■ Prompt: The records sit below. Return every line in them that holds the word "computer".

(Beginning of Data section)

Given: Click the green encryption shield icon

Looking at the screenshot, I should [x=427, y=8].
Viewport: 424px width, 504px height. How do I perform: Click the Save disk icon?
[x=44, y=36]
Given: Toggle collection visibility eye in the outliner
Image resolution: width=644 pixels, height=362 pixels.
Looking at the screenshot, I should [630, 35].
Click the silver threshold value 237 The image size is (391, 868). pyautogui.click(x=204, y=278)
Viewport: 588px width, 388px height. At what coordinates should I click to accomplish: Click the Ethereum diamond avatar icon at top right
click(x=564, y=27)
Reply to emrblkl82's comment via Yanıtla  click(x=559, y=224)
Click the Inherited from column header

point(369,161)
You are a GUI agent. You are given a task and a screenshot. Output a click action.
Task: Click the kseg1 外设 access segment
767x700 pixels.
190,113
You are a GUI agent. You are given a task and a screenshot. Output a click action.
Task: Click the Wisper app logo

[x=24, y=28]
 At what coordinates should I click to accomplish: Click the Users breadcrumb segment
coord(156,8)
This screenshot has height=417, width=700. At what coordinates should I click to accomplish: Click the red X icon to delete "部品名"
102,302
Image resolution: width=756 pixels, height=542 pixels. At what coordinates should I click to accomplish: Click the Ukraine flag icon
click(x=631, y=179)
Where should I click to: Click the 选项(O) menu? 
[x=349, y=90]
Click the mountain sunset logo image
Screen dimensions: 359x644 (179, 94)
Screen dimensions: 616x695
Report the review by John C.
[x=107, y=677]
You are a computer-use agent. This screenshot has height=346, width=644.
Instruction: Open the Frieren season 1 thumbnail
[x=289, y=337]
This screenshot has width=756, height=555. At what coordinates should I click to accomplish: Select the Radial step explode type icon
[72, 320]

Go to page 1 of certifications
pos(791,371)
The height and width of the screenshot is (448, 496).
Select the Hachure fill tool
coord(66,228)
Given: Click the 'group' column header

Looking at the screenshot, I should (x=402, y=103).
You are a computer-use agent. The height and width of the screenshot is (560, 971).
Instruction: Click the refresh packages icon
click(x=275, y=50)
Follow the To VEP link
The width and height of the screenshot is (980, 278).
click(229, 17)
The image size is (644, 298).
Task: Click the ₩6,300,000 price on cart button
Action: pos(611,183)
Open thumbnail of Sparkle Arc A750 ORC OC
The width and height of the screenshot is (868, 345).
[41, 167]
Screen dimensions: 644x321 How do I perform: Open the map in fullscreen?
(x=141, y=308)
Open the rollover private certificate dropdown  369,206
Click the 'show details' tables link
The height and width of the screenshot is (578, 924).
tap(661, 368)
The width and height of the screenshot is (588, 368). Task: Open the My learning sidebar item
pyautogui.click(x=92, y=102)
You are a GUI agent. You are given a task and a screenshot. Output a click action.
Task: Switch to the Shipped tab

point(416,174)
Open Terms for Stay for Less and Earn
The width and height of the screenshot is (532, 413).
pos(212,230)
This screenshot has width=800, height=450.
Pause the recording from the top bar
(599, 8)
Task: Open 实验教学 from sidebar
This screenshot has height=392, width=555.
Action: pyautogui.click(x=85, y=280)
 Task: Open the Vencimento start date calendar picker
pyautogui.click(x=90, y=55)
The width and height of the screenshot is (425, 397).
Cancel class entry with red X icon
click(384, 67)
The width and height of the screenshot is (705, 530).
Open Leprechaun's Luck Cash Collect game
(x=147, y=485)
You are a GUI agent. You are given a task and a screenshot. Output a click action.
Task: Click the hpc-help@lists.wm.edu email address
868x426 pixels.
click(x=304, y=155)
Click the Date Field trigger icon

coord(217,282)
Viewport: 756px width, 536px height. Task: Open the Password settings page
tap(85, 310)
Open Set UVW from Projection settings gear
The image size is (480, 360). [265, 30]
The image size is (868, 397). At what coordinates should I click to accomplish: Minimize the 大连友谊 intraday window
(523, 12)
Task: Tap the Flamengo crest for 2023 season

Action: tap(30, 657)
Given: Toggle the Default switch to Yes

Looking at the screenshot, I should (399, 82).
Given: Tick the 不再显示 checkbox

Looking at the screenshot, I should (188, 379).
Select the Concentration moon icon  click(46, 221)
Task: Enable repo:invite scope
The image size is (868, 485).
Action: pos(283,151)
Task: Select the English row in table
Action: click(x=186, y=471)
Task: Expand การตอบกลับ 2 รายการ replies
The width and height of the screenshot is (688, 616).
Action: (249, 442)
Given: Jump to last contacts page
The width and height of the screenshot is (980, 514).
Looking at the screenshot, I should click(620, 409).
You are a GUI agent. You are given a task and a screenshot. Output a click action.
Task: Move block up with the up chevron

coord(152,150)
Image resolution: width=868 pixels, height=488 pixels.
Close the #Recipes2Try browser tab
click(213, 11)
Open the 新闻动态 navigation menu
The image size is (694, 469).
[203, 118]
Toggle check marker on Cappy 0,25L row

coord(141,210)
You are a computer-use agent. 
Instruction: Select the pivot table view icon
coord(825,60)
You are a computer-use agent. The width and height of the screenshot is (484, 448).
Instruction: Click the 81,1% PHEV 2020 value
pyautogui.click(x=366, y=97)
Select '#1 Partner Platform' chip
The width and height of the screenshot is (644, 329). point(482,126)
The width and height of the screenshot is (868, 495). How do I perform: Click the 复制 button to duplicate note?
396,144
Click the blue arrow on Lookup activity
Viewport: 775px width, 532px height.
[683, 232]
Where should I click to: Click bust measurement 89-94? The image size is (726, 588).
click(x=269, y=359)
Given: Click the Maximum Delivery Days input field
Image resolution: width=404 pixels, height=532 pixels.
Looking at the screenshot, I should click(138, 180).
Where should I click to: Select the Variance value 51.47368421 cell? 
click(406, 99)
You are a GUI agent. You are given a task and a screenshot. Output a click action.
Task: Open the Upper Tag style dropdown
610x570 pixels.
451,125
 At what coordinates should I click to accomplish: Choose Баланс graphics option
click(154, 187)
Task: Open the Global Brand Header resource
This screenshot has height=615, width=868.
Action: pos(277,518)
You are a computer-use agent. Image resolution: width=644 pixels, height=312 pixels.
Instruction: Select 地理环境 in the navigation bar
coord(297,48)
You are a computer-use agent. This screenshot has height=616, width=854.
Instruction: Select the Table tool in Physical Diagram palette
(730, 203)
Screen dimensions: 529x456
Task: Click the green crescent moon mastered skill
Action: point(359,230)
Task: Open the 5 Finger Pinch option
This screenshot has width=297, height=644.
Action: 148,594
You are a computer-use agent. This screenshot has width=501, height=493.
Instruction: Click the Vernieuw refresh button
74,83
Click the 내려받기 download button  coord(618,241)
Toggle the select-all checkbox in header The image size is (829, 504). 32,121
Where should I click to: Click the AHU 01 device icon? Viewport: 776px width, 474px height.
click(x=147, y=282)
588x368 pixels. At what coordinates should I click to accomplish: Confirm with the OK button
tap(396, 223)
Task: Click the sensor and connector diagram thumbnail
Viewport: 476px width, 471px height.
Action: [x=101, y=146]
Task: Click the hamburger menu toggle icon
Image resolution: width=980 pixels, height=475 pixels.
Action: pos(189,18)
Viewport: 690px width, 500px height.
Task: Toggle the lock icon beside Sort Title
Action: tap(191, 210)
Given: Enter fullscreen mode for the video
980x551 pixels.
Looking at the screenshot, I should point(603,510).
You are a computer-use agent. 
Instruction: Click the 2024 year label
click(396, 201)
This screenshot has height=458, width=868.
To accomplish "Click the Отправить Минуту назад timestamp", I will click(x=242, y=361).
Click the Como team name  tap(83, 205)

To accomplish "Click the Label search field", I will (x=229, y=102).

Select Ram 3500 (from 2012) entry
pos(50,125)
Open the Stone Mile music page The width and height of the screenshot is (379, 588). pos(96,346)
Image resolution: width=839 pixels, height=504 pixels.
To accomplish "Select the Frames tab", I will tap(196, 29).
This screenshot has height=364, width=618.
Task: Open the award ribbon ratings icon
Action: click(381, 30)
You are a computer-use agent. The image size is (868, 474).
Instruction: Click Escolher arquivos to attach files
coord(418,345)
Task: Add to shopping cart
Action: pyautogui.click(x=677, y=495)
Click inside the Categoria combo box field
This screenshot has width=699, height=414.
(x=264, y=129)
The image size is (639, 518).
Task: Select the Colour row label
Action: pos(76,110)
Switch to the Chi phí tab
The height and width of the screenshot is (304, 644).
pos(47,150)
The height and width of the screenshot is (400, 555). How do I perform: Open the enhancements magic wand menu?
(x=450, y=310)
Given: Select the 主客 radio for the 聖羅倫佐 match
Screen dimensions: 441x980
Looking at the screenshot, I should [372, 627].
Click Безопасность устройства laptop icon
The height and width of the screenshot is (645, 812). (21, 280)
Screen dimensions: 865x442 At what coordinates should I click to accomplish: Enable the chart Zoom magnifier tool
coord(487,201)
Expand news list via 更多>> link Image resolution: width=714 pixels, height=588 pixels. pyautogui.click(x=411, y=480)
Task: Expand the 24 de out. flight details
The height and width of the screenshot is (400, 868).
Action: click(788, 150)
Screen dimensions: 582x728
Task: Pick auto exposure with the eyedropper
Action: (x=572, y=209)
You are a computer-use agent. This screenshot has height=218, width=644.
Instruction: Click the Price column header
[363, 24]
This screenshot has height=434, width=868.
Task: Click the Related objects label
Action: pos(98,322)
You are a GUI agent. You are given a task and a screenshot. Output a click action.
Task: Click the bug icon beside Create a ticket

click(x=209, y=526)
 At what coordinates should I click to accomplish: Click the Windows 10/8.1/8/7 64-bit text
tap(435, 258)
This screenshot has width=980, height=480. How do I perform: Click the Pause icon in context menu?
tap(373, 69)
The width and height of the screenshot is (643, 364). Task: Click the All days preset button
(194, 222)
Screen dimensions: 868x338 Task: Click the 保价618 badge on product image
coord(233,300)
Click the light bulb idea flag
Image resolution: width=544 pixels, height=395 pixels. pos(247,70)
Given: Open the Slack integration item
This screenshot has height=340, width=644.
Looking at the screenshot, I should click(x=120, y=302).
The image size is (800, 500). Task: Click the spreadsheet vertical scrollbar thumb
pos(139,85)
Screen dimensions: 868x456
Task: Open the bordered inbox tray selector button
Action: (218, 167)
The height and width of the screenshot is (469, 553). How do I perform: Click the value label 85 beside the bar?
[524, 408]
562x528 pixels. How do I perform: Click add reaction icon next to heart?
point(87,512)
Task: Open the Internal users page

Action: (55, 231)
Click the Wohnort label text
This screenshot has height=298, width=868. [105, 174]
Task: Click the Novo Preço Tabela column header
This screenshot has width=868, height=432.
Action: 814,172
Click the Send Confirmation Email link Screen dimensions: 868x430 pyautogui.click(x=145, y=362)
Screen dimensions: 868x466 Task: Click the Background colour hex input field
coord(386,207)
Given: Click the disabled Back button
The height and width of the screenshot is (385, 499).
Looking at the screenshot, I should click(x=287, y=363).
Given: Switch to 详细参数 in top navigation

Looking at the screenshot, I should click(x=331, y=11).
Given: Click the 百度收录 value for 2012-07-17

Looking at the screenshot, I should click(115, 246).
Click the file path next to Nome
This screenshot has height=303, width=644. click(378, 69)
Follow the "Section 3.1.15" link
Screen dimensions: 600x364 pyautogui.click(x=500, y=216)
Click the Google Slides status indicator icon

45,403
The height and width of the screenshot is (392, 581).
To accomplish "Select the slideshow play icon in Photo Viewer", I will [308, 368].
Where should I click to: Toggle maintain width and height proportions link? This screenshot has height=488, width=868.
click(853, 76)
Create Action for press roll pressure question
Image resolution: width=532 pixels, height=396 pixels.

(End of Data section)

■ Solution below:
You are a computer-use agent. This screenshot has height=346, width=644.
You are a computer-use agent. The height and width of the screenshot is (560, 971).
You are a computer-use agent. 
You are a computer-use agent. The width and height of the screenshot is (484, 448).
You are a computer-use agent. Image resolution: width=644 pixels, height=312 pixels.
You are a computer-use agent. This screenshot has height=616, width=854.
You are a computer-use agent. This screenshot has width=501, height=493.
You are a computer-use agent. 
You are a computer-use agent. The image size is (868, 474).
You are a computer-use agent. This screenshot has height=218, width=644.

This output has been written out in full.